**** Materials provided ****

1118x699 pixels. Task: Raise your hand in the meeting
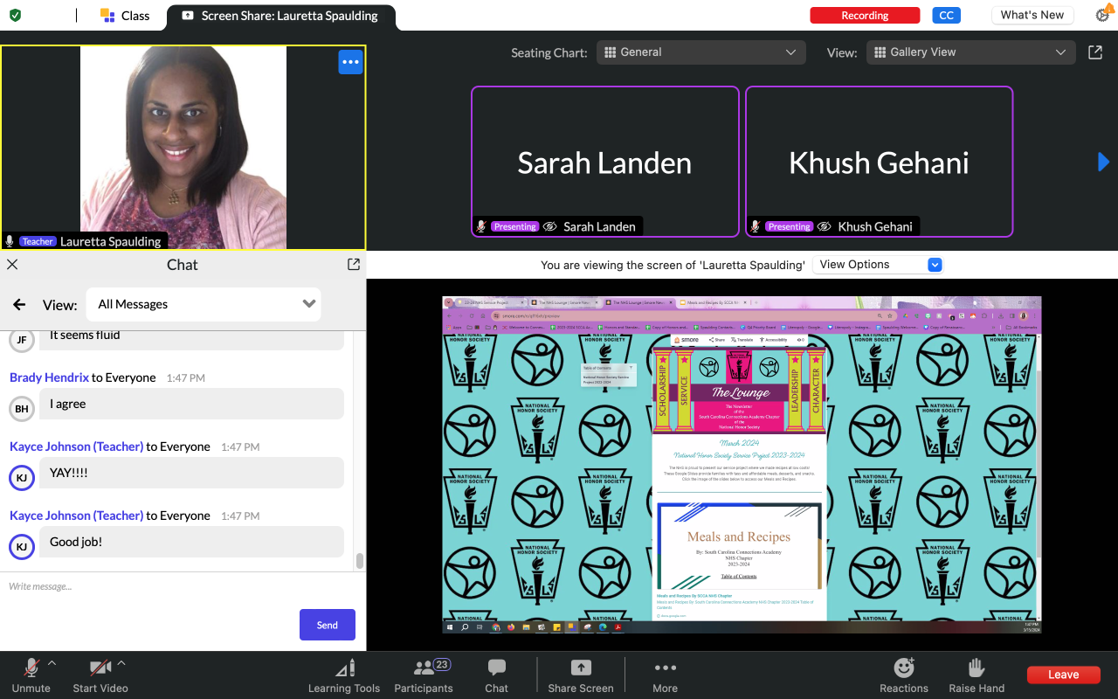(977, 675)
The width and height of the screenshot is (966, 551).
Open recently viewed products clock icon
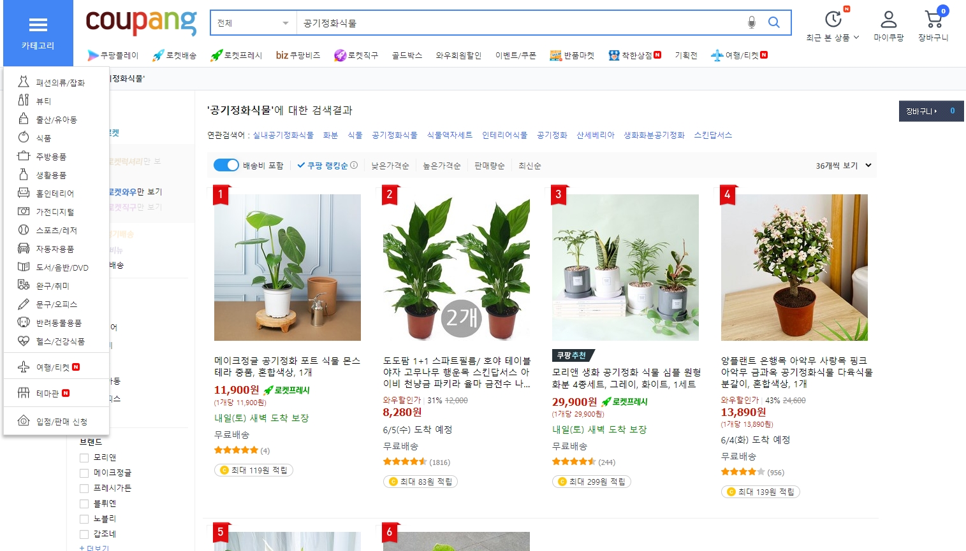[x=833, y=19]
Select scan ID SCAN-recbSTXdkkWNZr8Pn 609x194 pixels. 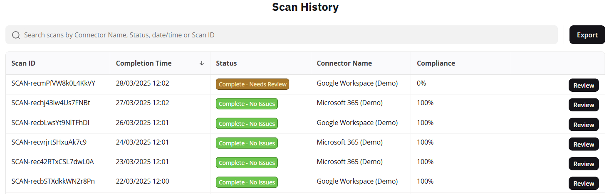coord(53,181)
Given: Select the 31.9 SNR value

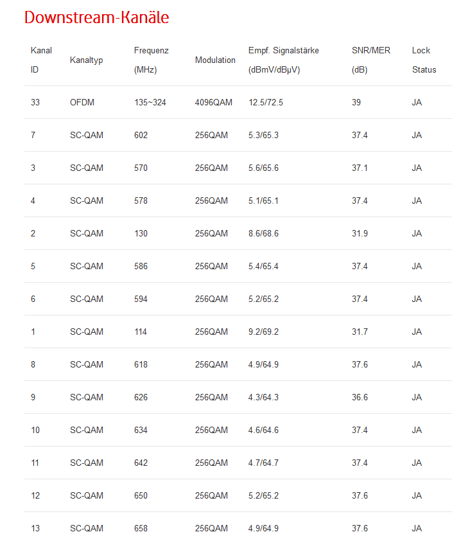Looking at the screenshot, I should click(360, 233).
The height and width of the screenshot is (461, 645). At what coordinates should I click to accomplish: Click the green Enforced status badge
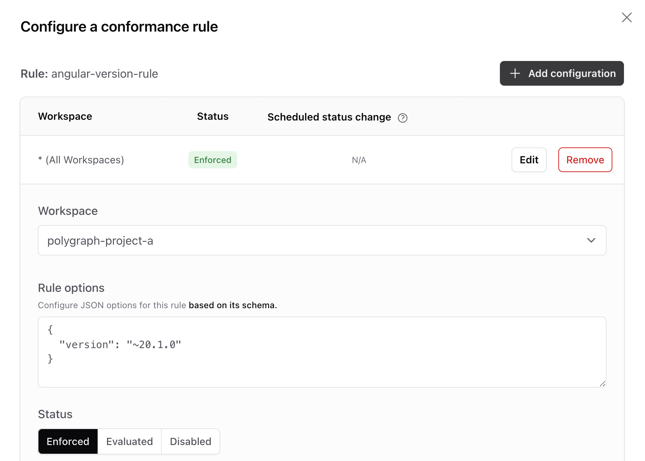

****

— Exercise —
The required answer is each line of the entries containing the string "width".

— Response area —
The width and height of the screenshot is (966, 551).
The height and width of the screenshot is (461, 645). At what coordinates should I click to accomplish: Click the green Enforced status badge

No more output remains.